Flash forward into the 2000’s and we see a similar trend. Wave one consists of various niche community sites, all fragmented and frothy. Wave two has a flag bearer in the form of Friendster bringing peer-to-peer to friendships to the forefront. Wave three has two major players, MySpace (failed) and Facebook (succeeded).) Like AOL, Facebook has an ecosystem where partners are making money, for now. Like AOL, Facebook brought social networking to the non-technical masses. Like AOL, Facebook does everything in its power to trap users in their curated and proprietary Facebook experience. Like AOL, the signal to noise ratio approaches zero with prolonged exposure – the amount of douchebaggery increases exponentially with the number of active community members.
So yes, the numbers are stunning. Today. And perhaps for some short period of years into the future. My bet is that Facebook doesn’t have a sustainable competitive advantage that will allow for this sort of financial performance over the long haul. I hope the FB team gets a great pay day, they’ve created a big, profitable monster.
But, I wouldn’t be long in the stock anymore than I would participate in the Facebook community routinely. I believe a free, uncurated, non-commerically oriented alternative will emerge (G+ – maybe?) and will erode their base just as Facebook eroded MySpace and Friendster. And then we’ll be along to the next wave. My bet on the next wave is micro-communities with extremely focused and committed membership in a large, horizontally scaling public infrastructure.
So no, I’m not drinking the Facebook cool-aid. Caveat Emptor.
Thanks for tweeting link to my Forbes blog with the bull case for Facebook. It will be interesting to see if you remain a non-Facebook user. That may become, practically speaking, impossible. If trends continue very likely email will be a poor way for communicating, as people will gather most contacts via Facebook. Search may become obsolete as we depend upon referrals from those we know for information, rather than sterile math programs going through key words. Additionally, many companies are likely to stop spending money on web sites with struggling traffic in favor of Facebook pages that are cheaper, and easier to target at buyers. If you become a Facebook user your opinion about its value may well change.
I don’t think it is the technology that makes facebook valuable, but rather its enormous appeal to advertisers. They are looking for more efficient and effective way to reach buyers and build a brand, and Facebook is a good tool.

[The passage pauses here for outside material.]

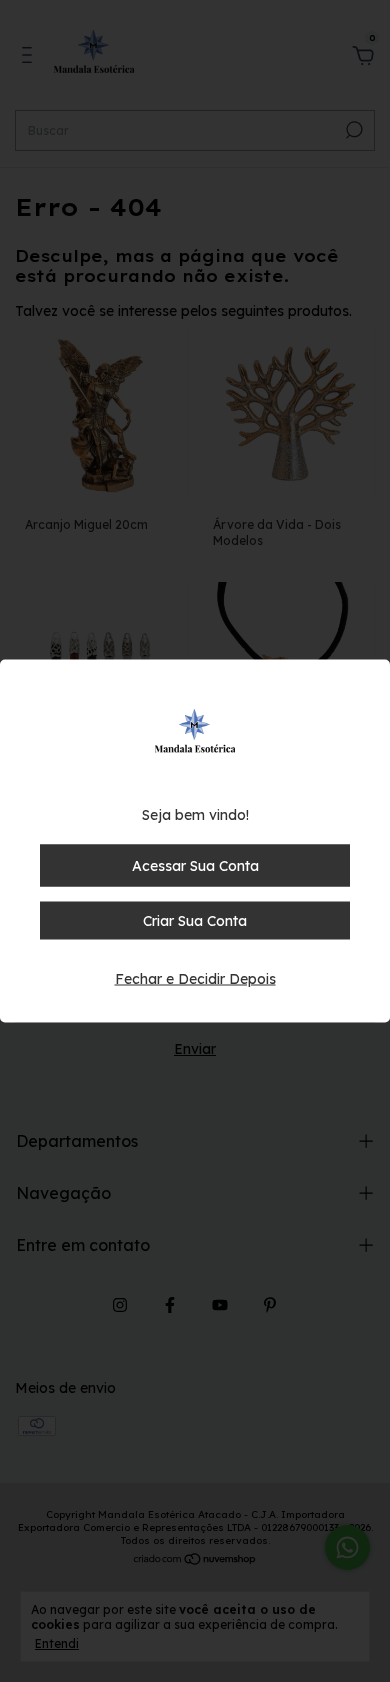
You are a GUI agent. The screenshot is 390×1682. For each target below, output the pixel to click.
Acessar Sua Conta (195, 866)
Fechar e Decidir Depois (195, 979)
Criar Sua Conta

AOL could have been Fcebook. As you point out, it once was the content aggregator of choice. What went wrong at AOL was an inability to migrate with the trends, do a better job of finding and pushing content and keep its user base. AOL remained stuck in its original model, and market shifts made it obsolete. Now, however, with Huffington Post AOL is rapidly changing and may make a very substantial comeback. It is definitely attracting more advertisers – but not as many as Facebook.
A virtuous circle develops when a “platform” becomes dominant. People use it because everyone else uses it, which brings business users to it and expands the uses, and users, even more. The next 5 years already look to be the years of Facebook dominance as a platform, and as revenues grow I would presume they will kick out many new products as Google and Apple have done.
For your readers who want to read my bullish case for Facebook, and recommendation to buy the IPO here’s the link http://onforb.es/yfj6YW
Thanks again!!
Hi Adam,
Thanks for dropping by my humble blog and more importantly, for leaving such a content-rich and thoughtful comment. For the record, I do have a Facebook account and have had one since the 2006 time frame. Your perspective about platform dominance and advertising from the bull case you posted this morning in Forbes has real merit and should cause any investor to seriously consider taking a position in Facebook.
Perhaps I’m seeing this from a personal perspective where Facebook is more of an annoyance than a help. I recently connected my Twitter account to share status on FB. It’s been an interesting experience in that there is more interaction per update on FB, but from a much smaller set of people.
I’ll reconsider my position in light of your perspective. It will be fun to see how this all turns out!